May 8, 2023 9.00 am This story is over 13 months old

Through the years: Lincolnshire politicians’ run-ins with the law

It is safe to say punishments have calmed over the years

By Local Democracy Reporter

The author of Kane and Abel jailed for perjury, the MP for Lincoln executed for his role in the 16th century Lincolnshire Rising, and an ancestor of Meghan Markle beheaded for treason against Henry VIII – Lincolnshire has had its fair share of turbulent politicians across history.

As political discourse reaches what many describe as unprecedented levels of division, many are asking if there has ever been a time in human history like this?

Thankfully though, these days politicians committing acts of treason against the monarchy doesn’t tend to happen, as a rule of thumb. However, it was common practice in yesteryear, and a few of Lincolnshire’s own paid the ultimate price for their alleged crimes.

The most recent criminal conviction against an MP representing the Greater Lincolnshire area came in the late 1990s, and it was somewhat of an anomaly.

From perjury to treason, overturned election fraud charges to creating a power monopoly in the House of Commons, here are the most notable run-ins Lincolnshire MPs have had with the law throughout the course of political history.

Jeffrey Archer

Former Conservative politician and author Jeffrey Archer, was imprisoned for perjury.

You may best know Jeffrey Archer as the author of Kane and Abel, one of the best selling books of all time, but the former Lincolnshire MP has quite the colourful political history alongside his work writing novels.

Jeffrey Archer served as Member of Parliament for Louth between 1969 and 1974, but he did not seek re-election after this stint due to being a casualty of a fraudulent investment scheme.

The debacle with Canadian company Aquablast left him some £500,000 in debt, and he stood down as an MP at the 1974 General Election as fears of bankruptcy loomed.

While giving evidence in the Aquablast court trial in 1975, Archer denied accusations that he stole three suits from a department store, but in the late 1990s he would later acknowledge that he had taken them.

Following this debacle, Archer was welcomed back into politics by Margaret Thatcher, who made him Deputy Chair of the Conservative Party in 1985 – though this only lasted a year as he resigned in October 1986, following a News of The World article accusing him of paying a prostitute £2,000 via an intermediary.

THINGS TO DO:
1. Rewrite the paragraph beginning "Following this debacle" from the article on Lincolnshire politicians above in two short sentences, keeping its main facts.
2. Summarize the article on Lincolnshire politicians and the law in two sentences.
3. Write the next part of the article on Lincolnshire politicians' run-ins with the law, picking up after its final paragraph.

DATASET CONTENT:
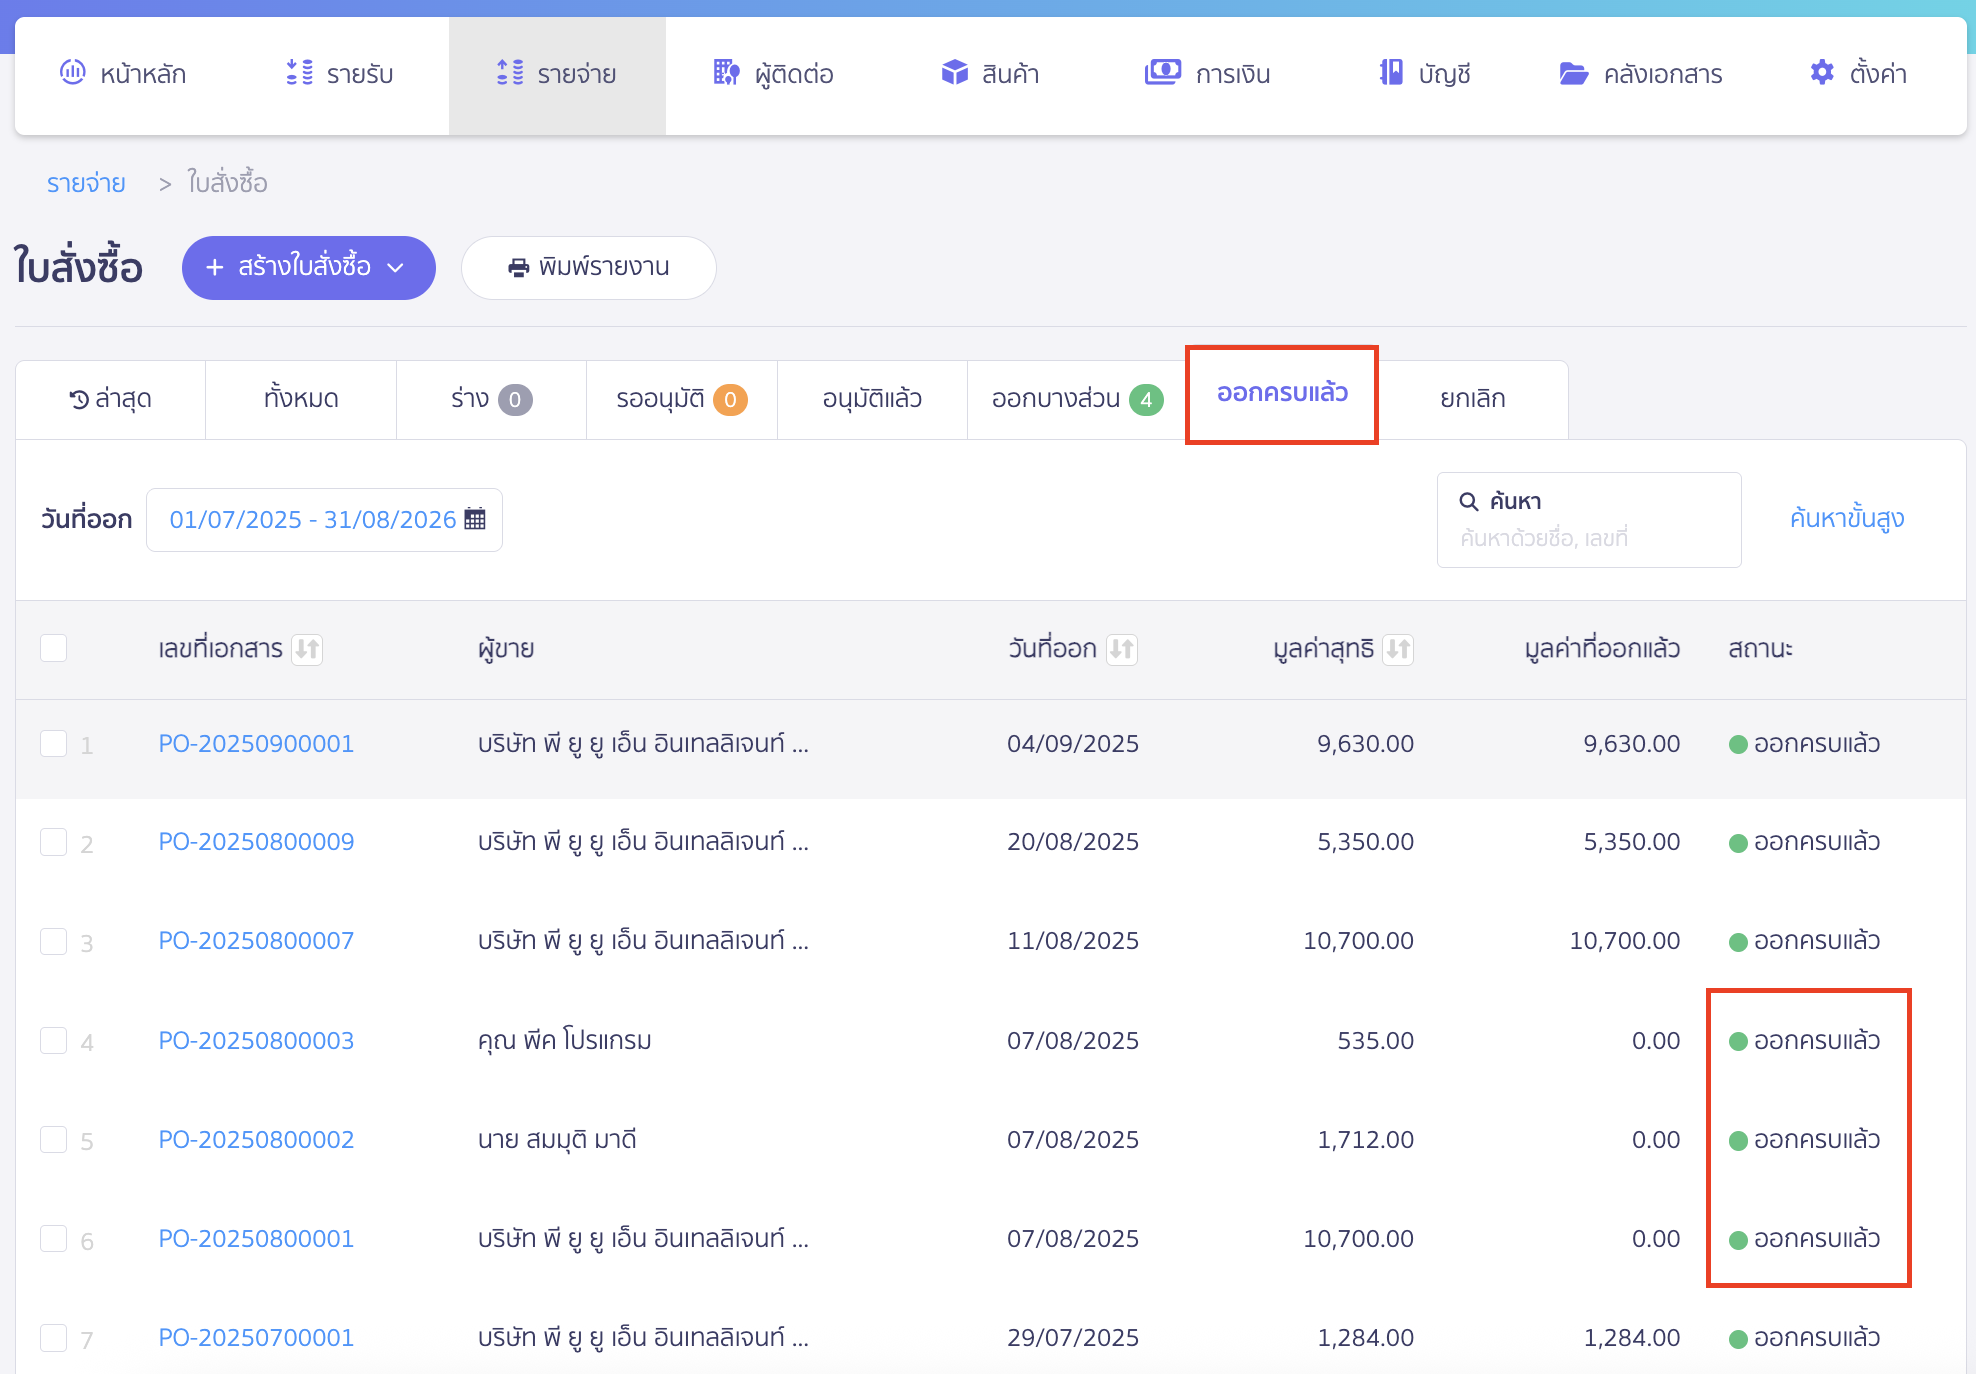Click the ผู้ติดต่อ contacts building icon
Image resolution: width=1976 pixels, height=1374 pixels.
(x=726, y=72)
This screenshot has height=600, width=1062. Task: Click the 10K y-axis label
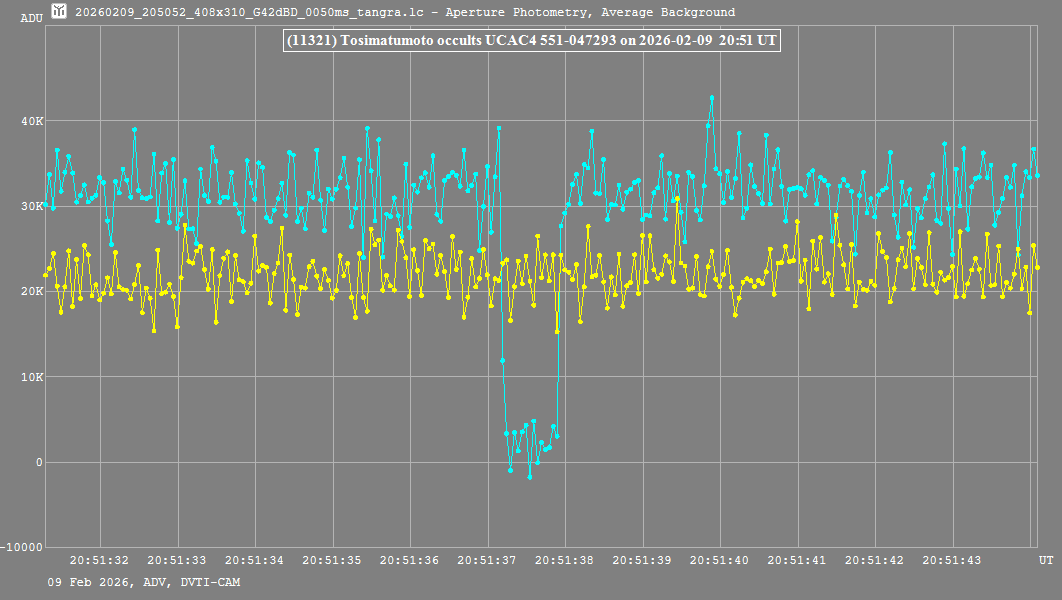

SET OF ANSWERS:
1. Margaret Thatcher brought Archer back into politics and made him Deputy Chair of the Conservative Party in 1985. He resigned in October 1986, after a News of The World article accused him of paying a prostitute £2,000 through an intermediary.

2. The article looks back at Lincolnshire politicians who have run into trouble with the law, from an MP for Lincoln executed for his role in the Lincolnshire Rising to an ancestor of Meghan Markle beheaded for treason against Henry VIII. It then turns to Jeffrey Archer, the author of Kane and Abel and MP for Louth from 1969 to 1974, who stood down after a fraudulent investment scheme left him about £500,000 in debt, later became Deputy Chair of the Conservative Party, and was eventually imprisoned for perjury.

3.
The Baron Archer of Weston-super-Mare earned life peerage at the House of Lords in the early 1990s, but his reputation was damaged by a 1987 libel case which ended up with a jail term 14 years later.

In July 2001 he was found guilty of perjury and perverting the course of justice in connection with his 1987 libel case with The Daily Star, sentencing him to four years in prison – a term he served half of before his release.

The court heard how Archer had faked diary entries and asked someone to provide a fake alibi in the libel case, which translated to perjury and perverting the course of justice.

Fiona Jones

The MP for Newark in Labour’s landslide 1997 election victory, Fiona Jones’ time in the political space was cut short by legal storms, and her life was seemingly cut short by the aftermath.

Jones was accused of fraudulently failing to declare the full extent of her election costs, leading to a conviction on the grounds of election fraud in 1999.

The Labour whip was swiftly withdrawn, and she had become the first MP to be disqualified from House of Commons membership for election fraud offences since it was introduced by an act in 1983.

However, after the Court of Appeal overturned her conviction just weeks later, Fiona Jones was reinstated to the House of Commons and her disqualification was revoked.

After losing her seat at the 2001 General Election, Jones studied law at the University of Lincoln and brought a civil case to Nottinghamshire Police for malicious prosecution.

This case was dismissed in December 2005, leaving Jones some £45,000 out of pocket as a result, and leaving her political career in complete tatters.

Jones was tragically found dead at her home in Saxilby in 2007, reportedly surrounded by 15 empty vodka bottles.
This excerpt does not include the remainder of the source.